James does a lot of pontificating and removing himself from the physical world of the present through language—much to Celeste’s irritation. Do you think this trip marks the beginning of a long and happy relationship for these two, or the death throes of a flawed one?

A long and happy relationship, definitely—insofar as any long relationship is happy, and any state of happiness is long. Celeste eats the apple, despite her misgivings. James doesn’t tell her to look at the meteors while she’s vomiting, although he wants her to.

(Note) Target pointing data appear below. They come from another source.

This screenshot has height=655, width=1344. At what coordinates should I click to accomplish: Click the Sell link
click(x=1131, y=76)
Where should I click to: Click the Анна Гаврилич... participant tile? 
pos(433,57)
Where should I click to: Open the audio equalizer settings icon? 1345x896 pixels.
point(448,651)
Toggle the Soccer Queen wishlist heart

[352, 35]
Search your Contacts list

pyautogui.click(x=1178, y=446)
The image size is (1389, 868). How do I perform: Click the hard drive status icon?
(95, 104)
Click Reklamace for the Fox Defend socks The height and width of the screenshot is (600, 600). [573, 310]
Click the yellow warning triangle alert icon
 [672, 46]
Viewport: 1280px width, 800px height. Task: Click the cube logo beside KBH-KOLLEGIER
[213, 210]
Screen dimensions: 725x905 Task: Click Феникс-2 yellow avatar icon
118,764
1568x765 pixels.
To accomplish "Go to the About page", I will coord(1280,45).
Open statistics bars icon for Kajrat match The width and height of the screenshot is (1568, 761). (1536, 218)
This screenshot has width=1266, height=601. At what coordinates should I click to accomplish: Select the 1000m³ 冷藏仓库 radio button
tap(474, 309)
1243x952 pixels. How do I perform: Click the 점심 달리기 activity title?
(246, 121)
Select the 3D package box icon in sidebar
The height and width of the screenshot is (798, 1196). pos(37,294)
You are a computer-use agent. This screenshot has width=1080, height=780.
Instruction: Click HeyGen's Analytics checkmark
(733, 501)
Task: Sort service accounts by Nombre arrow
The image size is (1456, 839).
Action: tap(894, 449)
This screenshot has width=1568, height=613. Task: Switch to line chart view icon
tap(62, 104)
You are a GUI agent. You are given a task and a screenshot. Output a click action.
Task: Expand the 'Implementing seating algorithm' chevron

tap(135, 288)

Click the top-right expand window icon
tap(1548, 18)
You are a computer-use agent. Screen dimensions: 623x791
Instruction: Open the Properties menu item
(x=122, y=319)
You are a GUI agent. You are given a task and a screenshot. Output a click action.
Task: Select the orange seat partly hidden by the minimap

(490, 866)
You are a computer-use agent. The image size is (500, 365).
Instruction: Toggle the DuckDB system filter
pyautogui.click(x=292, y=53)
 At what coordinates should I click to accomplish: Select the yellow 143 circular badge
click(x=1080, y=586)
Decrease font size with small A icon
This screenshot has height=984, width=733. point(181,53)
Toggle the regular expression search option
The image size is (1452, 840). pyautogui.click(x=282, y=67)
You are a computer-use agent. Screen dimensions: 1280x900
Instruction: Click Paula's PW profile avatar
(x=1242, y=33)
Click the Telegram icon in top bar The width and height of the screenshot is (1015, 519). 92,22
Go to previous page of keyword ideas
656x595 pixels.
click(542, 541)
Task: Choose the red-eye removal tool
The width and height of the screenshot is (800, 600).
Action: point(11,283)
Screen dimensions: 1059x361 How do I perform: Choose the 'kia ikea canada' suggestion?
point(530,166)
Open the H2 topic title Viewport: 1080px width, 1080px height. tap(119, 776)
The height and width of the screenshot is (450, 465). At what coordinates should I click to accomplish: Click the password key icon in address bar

Celeste also doesn’t hold the death apple against him, which is pretty understanding. They’re a good match.

What prompted you to write “Poetry”? You’ve been working on your first novel. Does the story relate to the book in some way?

No, it really couldn’t be further afield from my novel. The story came about partly as a break from novel writing and partly as the distillation of several trips I made, over several years, to tropical locations. The landscapes, the vegetation, the fruits, the climate, the beaches, the volcanoes—all of it formed a composite experience that I wanted to write about. But such experiences are not that uncommon as vacations go, so it wasn’t until I discovered the prune de Cythère and its strange kinship with the manchineel that I saw the rough outlines of a story.

That’s the practical side of things. There must also be a spiritual dimension behind my impulse to write this story, but I hope that I have included that implicitly in the story itself this time. Why does anyone write poetry?